### Task description
Please copy the data shown below, word for word.

### Source material

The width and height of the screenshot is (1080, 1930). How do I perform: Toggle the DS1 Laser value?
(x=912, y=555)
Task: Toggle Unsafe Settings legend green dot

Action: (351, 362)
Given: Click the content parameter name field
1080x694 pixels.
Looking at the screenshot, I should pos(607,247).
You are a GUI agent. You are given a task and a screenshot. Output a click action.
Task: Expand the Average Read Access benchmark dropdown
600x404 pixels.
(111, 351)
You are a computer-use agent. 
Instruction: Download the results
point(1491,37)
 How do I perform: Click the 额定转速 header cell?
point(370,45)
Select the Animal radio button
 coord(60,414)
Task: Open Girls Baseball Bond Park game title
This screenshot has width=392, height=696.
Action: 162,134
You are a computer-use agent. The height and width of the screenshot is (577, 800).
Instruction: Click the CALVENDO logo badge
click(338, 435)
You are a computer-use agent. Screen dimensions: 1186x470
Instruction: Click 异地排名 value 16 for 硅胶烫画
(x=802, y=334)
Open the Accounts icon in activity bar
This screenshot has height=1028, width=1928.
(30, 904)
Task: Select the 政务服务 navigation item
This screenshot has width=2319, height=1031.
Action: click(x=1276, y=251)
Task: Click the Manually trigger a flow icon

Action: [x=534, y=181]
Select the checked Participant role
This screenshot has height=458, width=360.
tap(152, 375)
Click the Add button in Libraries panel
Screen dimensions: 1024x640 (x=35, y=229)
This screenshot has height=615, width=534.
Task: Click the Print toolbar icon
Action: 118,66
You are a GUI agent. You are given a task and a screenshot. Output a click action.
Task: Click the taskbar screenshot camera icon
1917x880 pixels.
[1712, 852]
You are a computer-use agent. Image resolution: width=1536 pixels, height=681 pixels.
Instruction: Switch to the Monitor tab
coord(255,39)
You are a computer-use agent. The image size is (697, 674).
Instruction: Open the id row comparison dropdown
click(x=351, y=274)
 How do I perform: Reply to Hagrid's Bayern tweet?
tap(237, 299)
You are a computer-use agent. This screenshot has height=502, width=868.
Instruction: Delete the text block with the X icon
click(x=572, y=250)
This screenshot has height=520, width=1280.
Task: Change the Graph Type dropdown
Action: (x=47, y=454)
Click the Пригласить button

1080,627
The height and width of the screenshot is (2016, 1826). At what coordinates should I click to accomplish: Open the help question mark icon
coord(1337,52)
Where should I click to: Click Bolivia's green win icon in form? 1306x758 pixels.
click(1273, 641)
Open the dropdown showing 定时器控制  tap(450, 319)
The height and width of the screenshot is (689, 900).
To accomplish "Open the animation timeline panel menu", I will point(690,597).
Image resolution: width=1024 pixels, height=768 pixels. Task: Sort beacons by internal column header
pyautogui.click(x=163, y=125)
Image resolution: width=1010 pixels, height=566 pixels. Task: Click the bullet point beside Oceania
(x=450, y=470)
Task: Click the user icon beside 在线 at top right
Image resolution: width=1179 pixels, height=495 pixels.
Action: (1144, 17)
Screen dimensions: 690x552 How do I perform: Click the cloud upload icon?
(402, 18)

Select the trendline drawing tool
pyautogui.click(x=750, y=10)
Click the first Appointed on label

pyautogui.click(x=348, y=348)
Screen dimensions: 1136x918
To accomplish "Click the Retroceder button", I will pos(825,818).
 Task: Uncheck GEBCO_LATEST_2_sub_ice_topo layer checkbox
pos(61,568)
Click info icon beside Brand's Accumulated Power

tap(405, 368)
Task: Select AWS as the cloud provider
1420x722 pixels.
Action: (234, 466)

### Result
The width and height of the screenshot is (1080, 1930). How do I perform: Toggle the DS1 Laser value?
(x=912, y=555)
Task: Toggle Unsafe Settings legend green dot

Action: (351, 362)
Given: Click the content parameter name field
1080x694 pixels.
Looking at the screenshot, I should pos(607,247).
You are a GUI agent. You are given a task and a screenshot. Output a click action.
Task: Expand the Average Read Access benchmark dropdown
600x404 pixels.
(111, 351)
You are a computer-use agent. 
Instruction: Download the results
point(1491,37)
 How do I perform: Click the 额定转速 header cell?
point(370,45)
Select the Animal radio button
 coord(60,414)
Task: Open Girls Baseball Bond Park game title
This screenshot has width=392, height=696.
Action: 162,134
You are a computer-use agent. The height and width of the screenshot is (577, 800).
Instruction: Click the CALVENDO logo badge
click(338, 435)
You are a computer-use agent. Screen dimensions: 1186x470
Instruction: Click 异地排名 value 16 for 硅胶烫画
(x=802, y=334)
Open the Accounts icon in activity bar
This screenshot has height=1028, width=1928.
(30, 904)
Task: Select the 政务服务 navigation item
This screenshot has width=2319, height=1031.
Action: click(x=1276, y=251)
Task: Click the Manually trigger a flow icon

Action: [x=534, y=181]
Select the checked Participant role
This screenshot has height=458, width=360.
tap(152, 375)
Click the Add button in Libraries panel
Screen dimensions: 1024x640 (x=35, y=229)
This screenshot has height=615, width=534.
Task: Click the Print toolbar icon
Action: 118,66
You are a GUI agent. You are given a task and a screenshot. Output a click action.
Task: Click the taskbar screenshot camera icon
1917x880 pixels.
[1712, 852]
You are a computer-use agent. Image resolution: width=1536 pixels, height=681 pixels.
Instruction: Switch to the Monitor tab
coord(255,39)
You are a computer-use agent. The image size is (697, 674).
Instruction: Open the id row comparison dropdown
click(x=351, y=274)
 How do I perform: Reply to Hagrid's Bayern tweet?
tap(237, 299)
You are a computer-use agent. This screenshot has height=502, width=868.
Instruction: Delete the text block with the X icon
click(x=572, y=250)
This screenshot has height=520, width=1280.
Task: Change the Graph Type dropdown
Action: (x=47, y=454)
Click the Пригласить button

1080,627
The height and width of the screenshot is (2016, 1826). At what coordinates should I click to accomplish: Open the help question mark icon
coord(1337,52)
Where should I click to: Click Bolivia's green win icon in form? 1306x758 pixels.
click(1273, 641)
Open the dropdown showing 定时器控制  tap(450, 319)
The height and width of the screenshot is (689, 900).
To accomplish "Open the animation timeline panel menu", I will point(690,597).
Image resolution: width=1024 pixels, height=768 pixels. Task: Sort beacons by internal column header
pyautogui.click(x=163, y=125)
Image resolution: width=1010 pixels, height=566 pixels. Task: Click the bullet point beside Oceania
(x=450, y=470)
Task: Click the user icon beside 在线 at top right
Image resolution: width=1179 pixels, height=495 pixels.
Action: (1144, 17)
Screen dimensions: 690x552 How do I perform: Click the cloud upload icon?
(402, 18)

Select the trendline drawing tool
pyautogui.click(x=750, y=10)
Click the first Appointed on label

pyautogui.click(x=348, y=348)
Screen dimensions: 1136x918
To accomplish "Click the Retroceder button", I will pos(825,818).
 Task: Uncheck GEBCO_LATEST_2_sub_ice_topo layer checkbox
pos(61,568)
Click info icon beside Brand's Accumulated Power

tap(405, 368)
Task: Select AWS as the cloud provider
1420x722 pixels.
Action: (234, 466)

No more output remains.